# RECORDS:
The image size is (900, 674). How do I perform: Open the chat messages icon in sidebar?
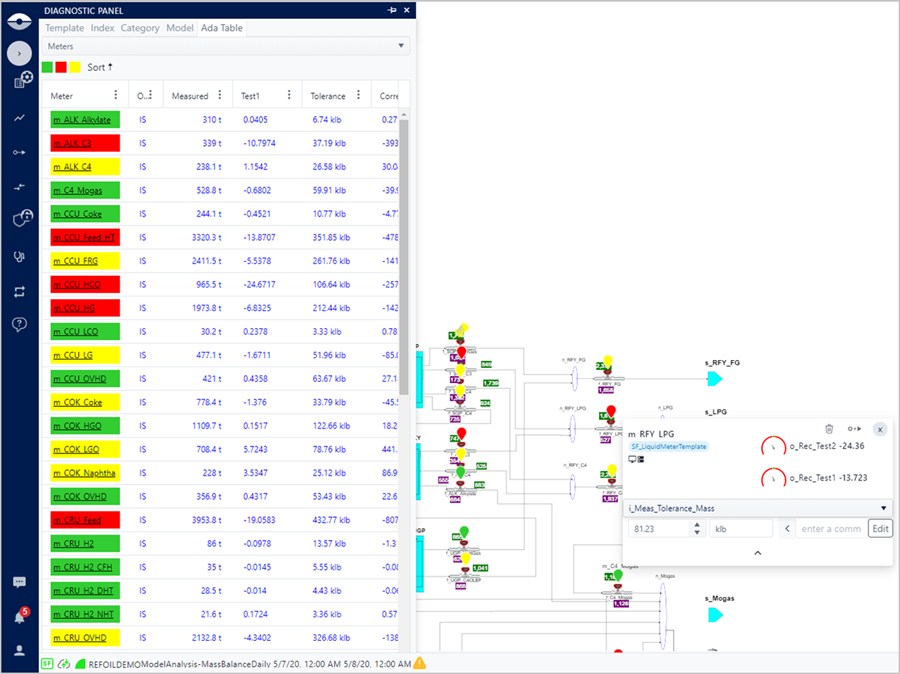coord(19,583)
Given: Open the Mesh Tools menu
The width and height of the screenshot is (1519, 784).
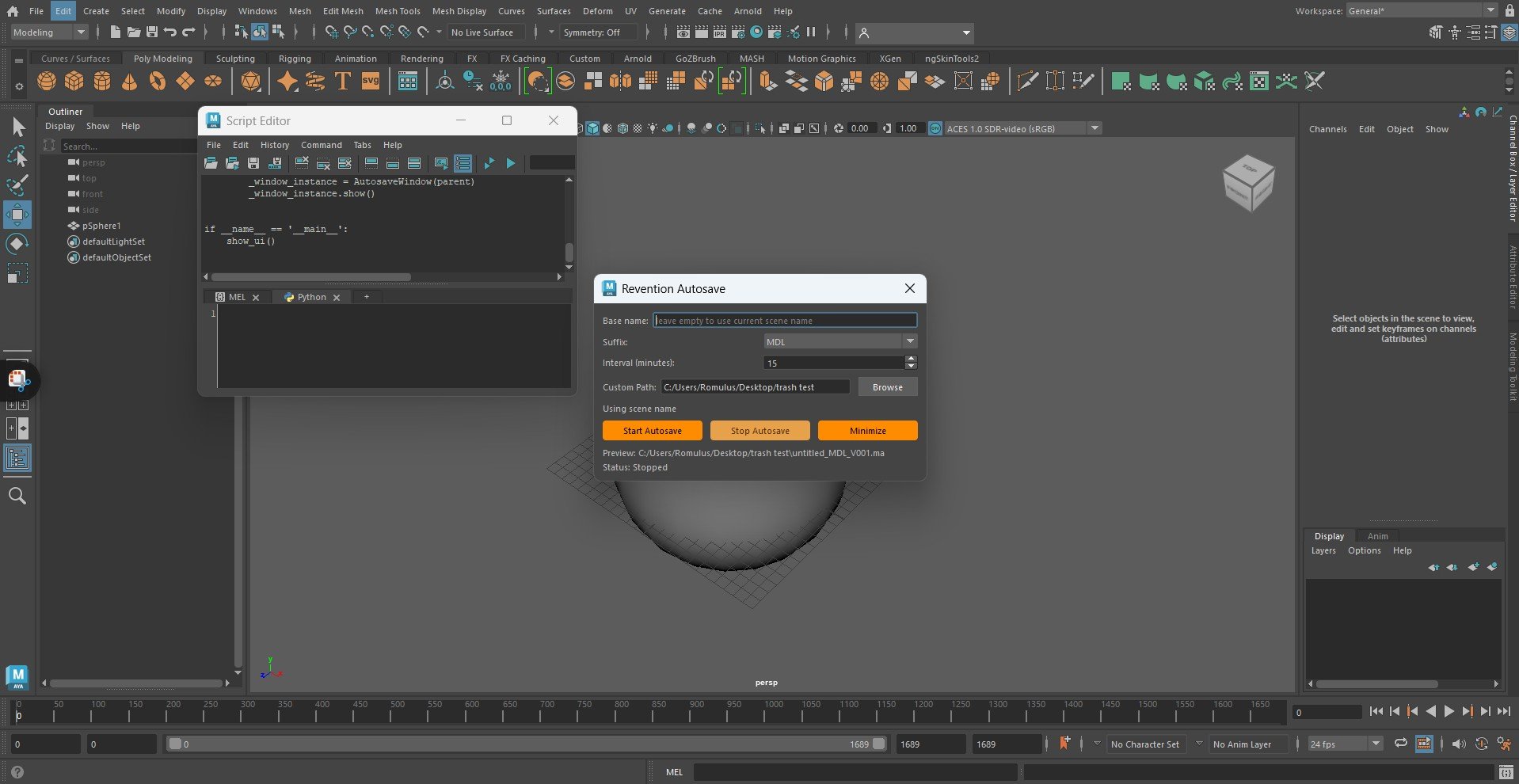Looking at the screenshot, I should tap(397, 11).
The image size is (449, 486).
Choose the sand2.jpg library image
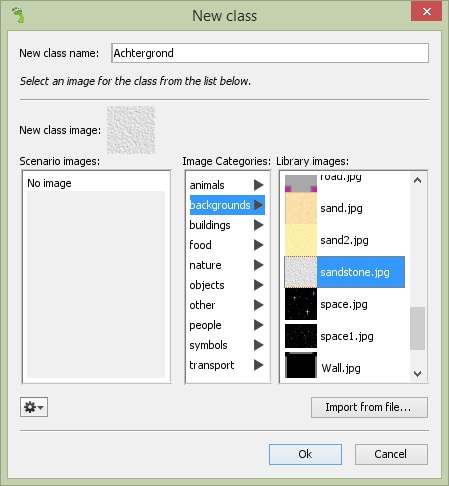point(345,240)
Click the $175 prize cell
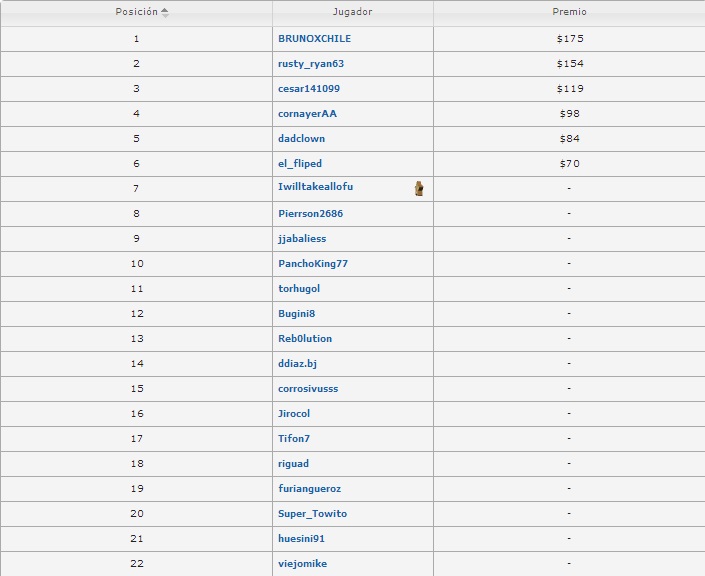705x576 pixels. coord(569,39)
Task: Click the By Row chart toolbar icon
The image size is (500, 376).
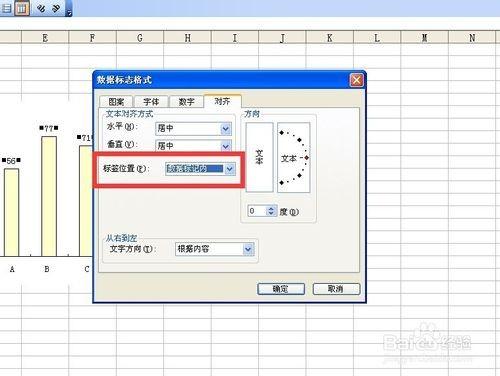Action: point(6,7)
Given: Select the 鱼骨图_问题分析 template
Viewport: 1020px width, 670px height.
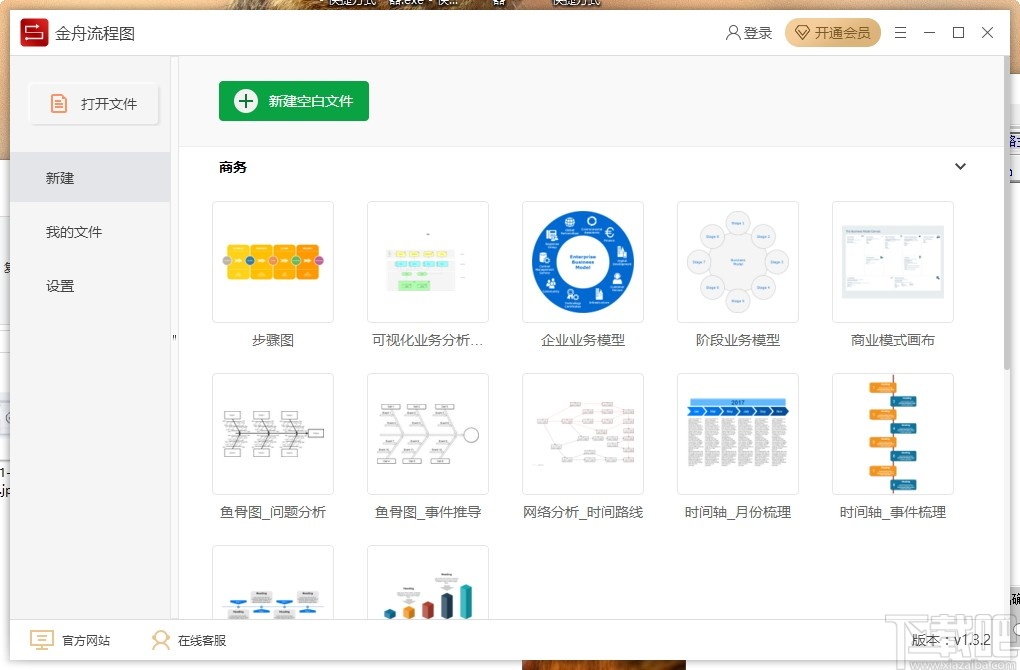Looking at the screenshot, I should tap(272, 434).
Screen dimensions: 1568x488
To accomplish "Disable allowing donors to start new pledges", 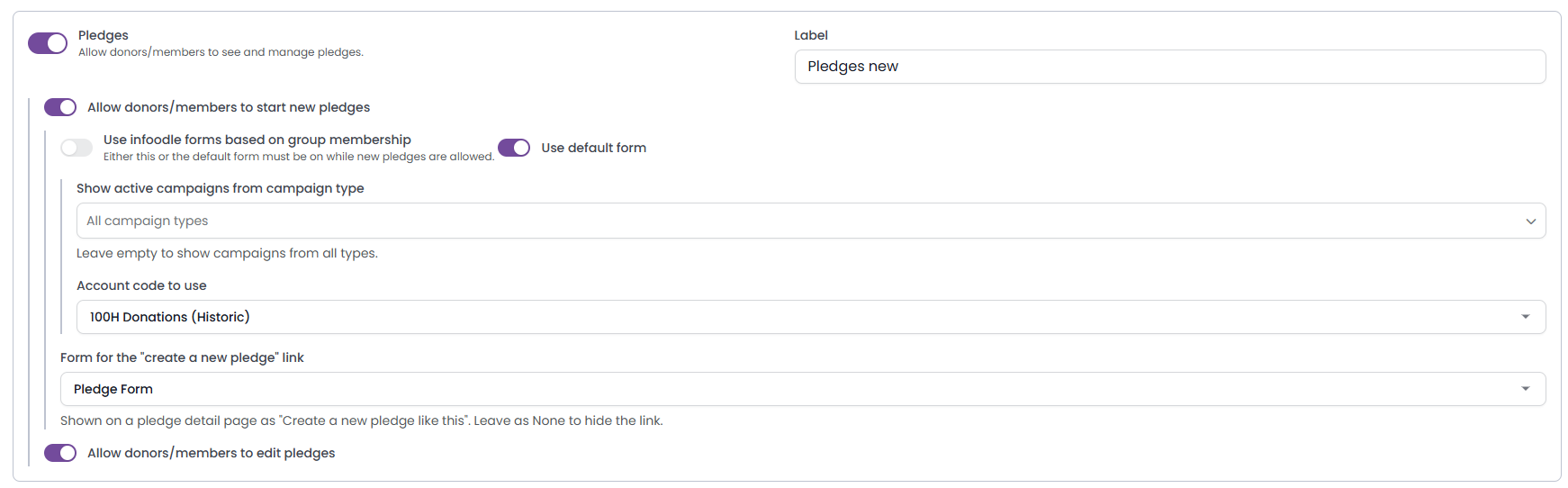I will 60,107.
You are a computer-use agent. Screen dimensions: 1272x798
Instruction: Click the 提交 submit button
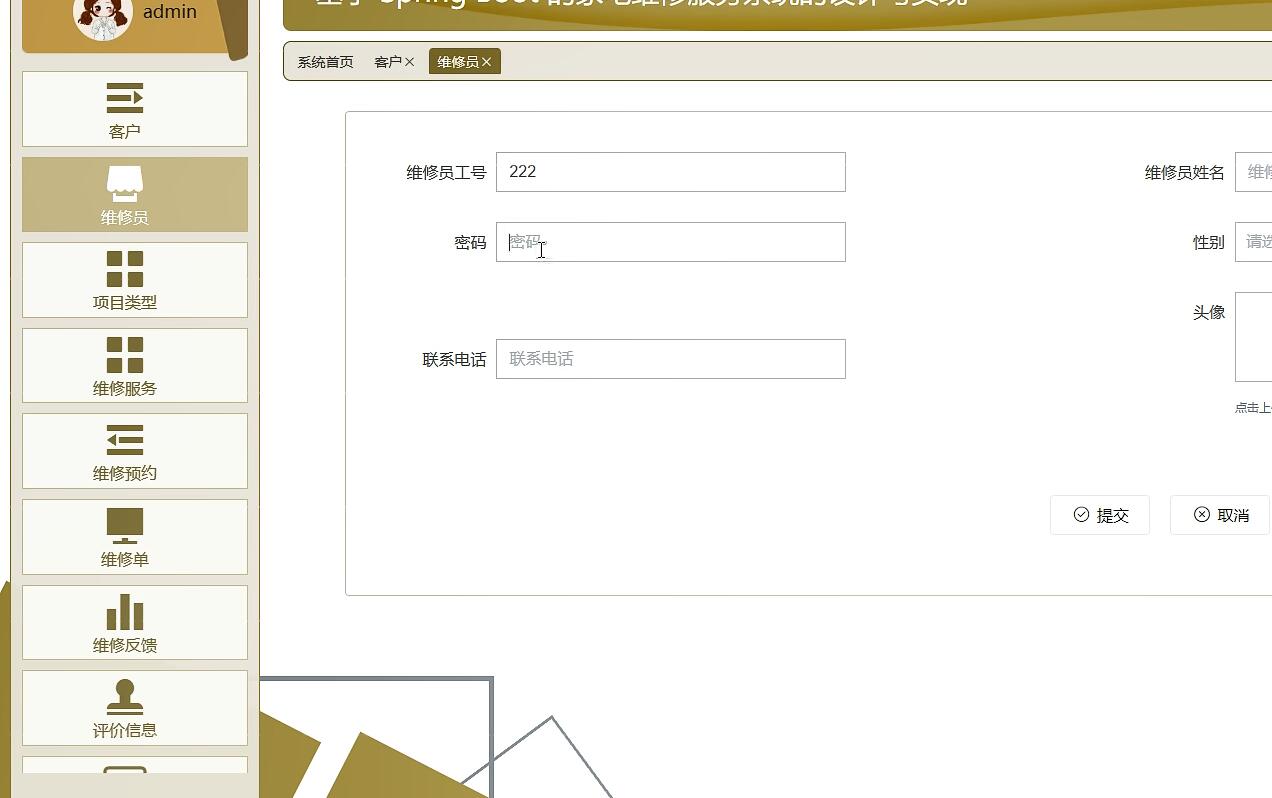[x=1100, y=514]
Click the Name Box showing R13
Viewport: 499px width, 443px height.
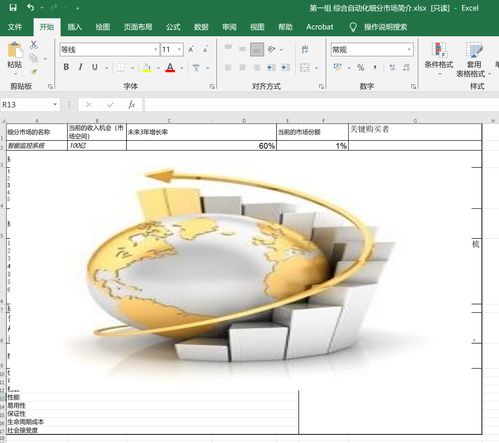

# WHAT YOU NEED TO DO:
Every line holding the word "dimensions" should be copied out of the records above.

# EXERCISE SOLUTION:
Screen dimensions: 1568x488
You are a computer-use agent. Screen dimensions: 1272x798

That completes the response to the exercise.